All Paul Hunter always wished to do was play snooker.
A love for the game, developed at the age of three with the help of a tiny snooker set on his parents' coffee table in the city of Leeds, would culminate in a professional career that saw him secure six major trophies in six years.
The present year marks a score of years since the beloved Hunter passed away from cancer, just days before to his twenty-eighth birthday.
But despite the loss of a once-in-a-generation player that transcended the game he loved, his legacy and impact on snooker and those who knew him remain as powerful today.
'The game was his life': A Childhood Obsession
"We'd never have known in a million years Paul would become a career sportsman," Hunter's mum says.
"Yet he just was passionate about it."
His dad recounts how his son "showed no interest in anything else" other than snooker as a youth.
"He was relentless," he notes. "He would play every night after school."
After persistently asking his dad to take him to a community venue to play on regulation tables at the age of eight, the budding player made the leap from home play with aplomb.
His natural ability would be developed by the 1986 World Champion Joe Johnson, from nearby Bradford, at a now closed venue in the area of Yeadon.
Quick Success: The Path to Glory
With his mother and father's requests to do his homework regularly going unheeded as the game dominated, his parents took the "risk" of taking Hunter out of school at the mid-teens to fully dedicate himself to forging a career in the game.
It paid off in spades.
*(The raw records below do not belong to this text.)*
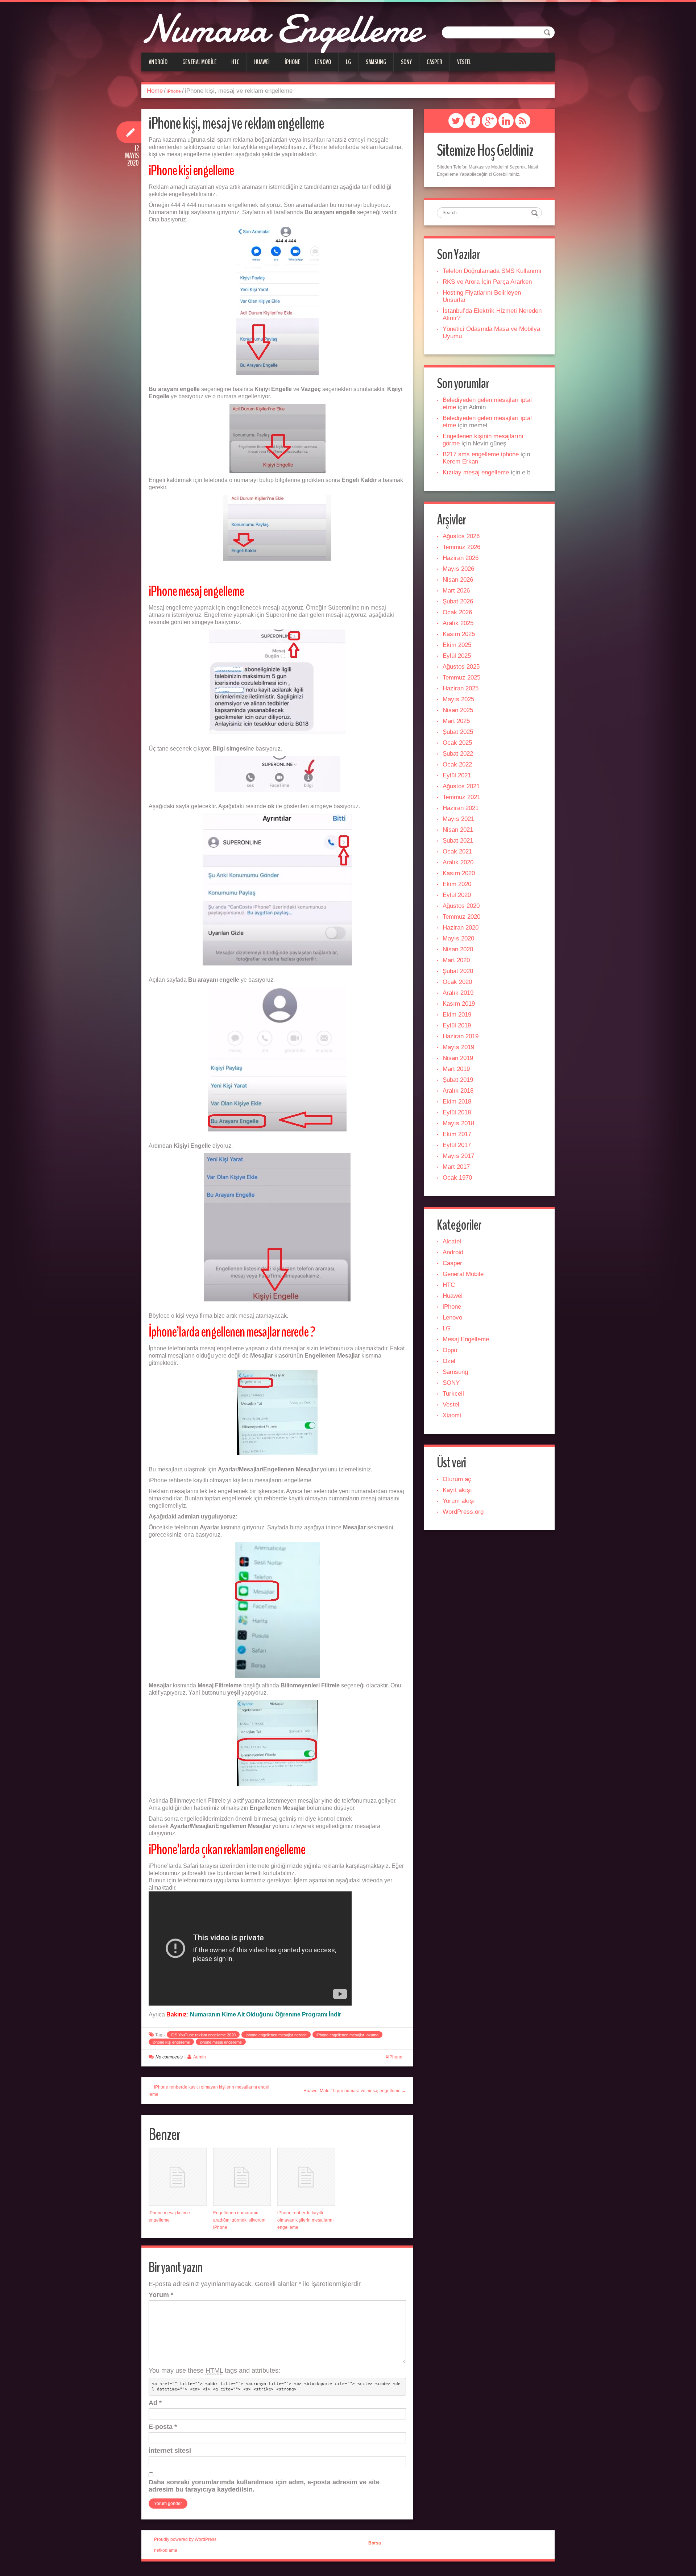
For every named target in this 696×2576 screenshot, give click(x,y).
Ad (155, 2402)
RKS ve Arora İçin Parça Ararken (487, 281)
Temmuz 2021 (461, 797)
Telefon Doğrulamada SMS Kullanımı (492, 270)
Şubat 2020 (458, 971)
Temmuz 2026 (461, 547)
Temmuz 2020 (461, 916)
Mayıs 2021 (458, 818)
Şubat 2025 (458, 731)
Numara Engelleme (281, 29)
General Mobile (199, 62)
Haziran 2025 (460, 688)
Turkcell (453, 1393)
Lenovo (323, 62)
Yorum (161, 2294)
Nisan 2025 (458, 710)
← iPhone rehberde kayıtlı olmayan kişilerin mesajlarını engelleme (209, 2091)
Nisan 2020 (458, 949)
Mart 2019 (456, 1068)
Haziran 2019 (460, 1036)
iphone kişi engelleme (171, 2042)
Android (158, 62)
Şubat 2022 (458, 753)
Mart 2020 (456, 960)
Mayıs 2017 (458, 1155)
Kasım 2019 (459, 1003)
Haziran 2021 (460, 808)
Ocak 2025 (457, 742)
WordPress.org (463, 1511)
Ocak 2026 (457, 612)
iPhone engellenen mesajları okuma (347, 2035)
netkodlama (165, 2550)
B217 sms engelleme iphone (481, 454)
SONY (406, 62)
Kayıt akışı (457, 1490)
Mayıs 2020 (458, 938)
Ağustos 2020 (461, 905)
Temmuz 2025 (461, 677)
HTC (235, 62)
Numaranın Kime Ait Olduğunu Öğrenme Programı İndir (265, 2014)
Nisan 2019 (458, 1058)
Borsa (374, 2543)
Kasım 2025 (459, 634)
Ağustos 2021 (461, 786)
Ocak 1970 (457, 1177)
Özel (449, 1361)
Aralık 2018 (458, 1090)
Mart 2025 (456, 721)
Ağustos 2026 (461, 536)
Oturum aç (457, 1479)
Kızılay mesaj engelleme (476, 472)
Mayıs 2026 (458, 568)
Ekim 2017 (457, 1134)
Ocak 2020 (457, 982)
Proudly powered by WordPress (185, 2539)
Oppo (450, 1350)
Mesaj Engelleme (466, 1339)
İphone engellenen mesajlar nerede (276, 2035)
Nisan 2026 (458, 579)
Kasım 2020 (459, 873)
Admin (199, 2057)
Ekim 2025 (457, 644)
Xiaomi (452, 1415)
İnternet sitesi (170, 2450)
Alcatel (452, 1241)
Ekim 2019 (457, 1014)
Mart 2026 (456, 590)
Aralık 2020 (458, 862)
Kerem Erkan (460, 461)
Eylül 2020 (457, 895)
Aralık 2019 (458, 992)
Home (155, 90)
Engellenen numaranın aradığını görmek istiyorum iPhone (239, 2220)
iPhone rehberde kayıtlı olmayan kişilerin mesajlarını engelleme (305, 2220)
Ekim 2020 (457, 884)
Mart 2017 (456, 1166)
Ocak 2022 (457, 764)
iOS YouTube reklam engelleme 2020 (203, 2035)
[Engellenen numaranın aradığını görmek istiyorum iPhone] (242, 2177)
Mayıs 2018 (458, 1123)
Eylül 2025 (457, 655)
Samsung (376, 62)
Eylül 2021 (457, 775)
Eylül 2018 (457, 1112)
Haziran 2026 (460, 557)
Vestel (464, 62)
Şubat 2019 (458, 1079)
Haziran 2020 (460, 927)
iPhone (292, 62)
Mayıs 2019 (458, 1047)
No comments (169, 2057)
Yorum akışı (459, 1500)
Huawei (262, 62)
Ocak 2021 (457, 851)
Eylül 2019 (457, 1025)
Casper (434, 62)
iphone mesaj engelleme (221, 2042)
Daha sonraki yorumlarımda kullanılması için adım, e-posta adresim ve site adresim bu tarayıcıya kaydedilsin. (264, 2486)
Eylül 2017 (457, 1145)
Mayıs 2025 (458, 699)
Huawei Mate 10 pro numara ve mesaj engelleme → (354, 2090)
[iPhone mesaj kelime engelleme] (178, 2177)
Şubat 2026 (458, 601)
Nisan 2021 (458, 829)
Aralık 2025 (458, 623)
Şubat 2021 (458, 840)
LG (348, 62)
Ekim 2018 (457, 1101)
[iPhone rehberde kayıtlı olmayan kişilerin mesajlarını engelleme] (306, 2177)
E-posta (163, 2426)
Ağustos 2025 (461, 666)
Within a short period, their young son had won his first ranking title, the late-nineties Welsh championship.
Considered one of snooker's most difficult competitions to win because of the presence of exclusively the best, Hunter was victorious on three occasions, in 2001, 2002 and 2004.
'A Gracious Competitor': His Enduring Personality
But for all his success on the table, away from the game Hunter's approachable nature never deserted him.
"He was incredibly composed did Paul," Alan says. "He was liked by everybody."
"If you met him you'd take to him," Kristina states. "He brought joy. He'd make you feel at ease."
Hunter's widow Lindsey, with whom he had daughter Evie, describes him as an "amazing, young cheeky beautiful soul" who was "witty, generous" and "never the first to depart from the party".
With his easy charm, boyish good looks and candid way with the press, not to mention his considerable talent, Hunter quickly became snooker's pin-up for the modern era.
No wonder then, that he was dubbed 'The Snooker World's Beckham'.
Courage in Crisis: His Final Years
In the mid-2000s, a year that should have marked the zenith of his talent, Hunter was found to have cancer and would later undergo chemotherapy.
Multiple stories from across the snooker circuit speak of the man's extraordinary commitment to keep promises to exhibitions, events and press interviews, all while enduring treatment.
Despite gruelling side effects, Hunter played on through the illness and received a rapturous applause at The World Championship arena when he competed in the World Championships that year.
When he succumbed in October 2006, snooker's close-knit fraternity lost one of its cherished personalities.
"It is tragic," Kristina says. "I wouldn't wish any mum and dad to lose a child."
An Enduring Legacy: Inspiring Youth
Hunter's true contribution would be felt not in high society but in local sports centers across the UK.
The charity in his name, set up before his death, would provide accessible training to children all over the country.
The program was so successful that, according to reports, issues with young people in some areas plummeted.
"The goal was for a program to help offer a constructive activity," one coach said.
The Foundation helped pave the way for a significant coaching programme, which has opened up playing opportunities to children globally.
"It would have thrilled him what we've done with the sport and where it is today," a leading figure in the sport stated.
Never Forgotten: A Lasting Presence
Archive videos of their son's matches online help his parents stay "close to him".
"I can bring it up and I can watch Paul anytime," Kristina says. "It's a comfort!"
"We don't mind talking about Paul," she continues. "Initially it was painful, but I'd rather somebody remember him than him not be mentioned at all."
While he never won the World Championship, the common opinion that Hunter would have secured snooker's top honor is etched into the sport's history.
The Masters, the competition with which he is forever linked, commences later this month. The winner will lift the Paul Hunter Trophy.
But for all his successes, a generation after his death it is Paul Hunter's character, as much his brilliant talent on the table, that will ensure he is never forgotten.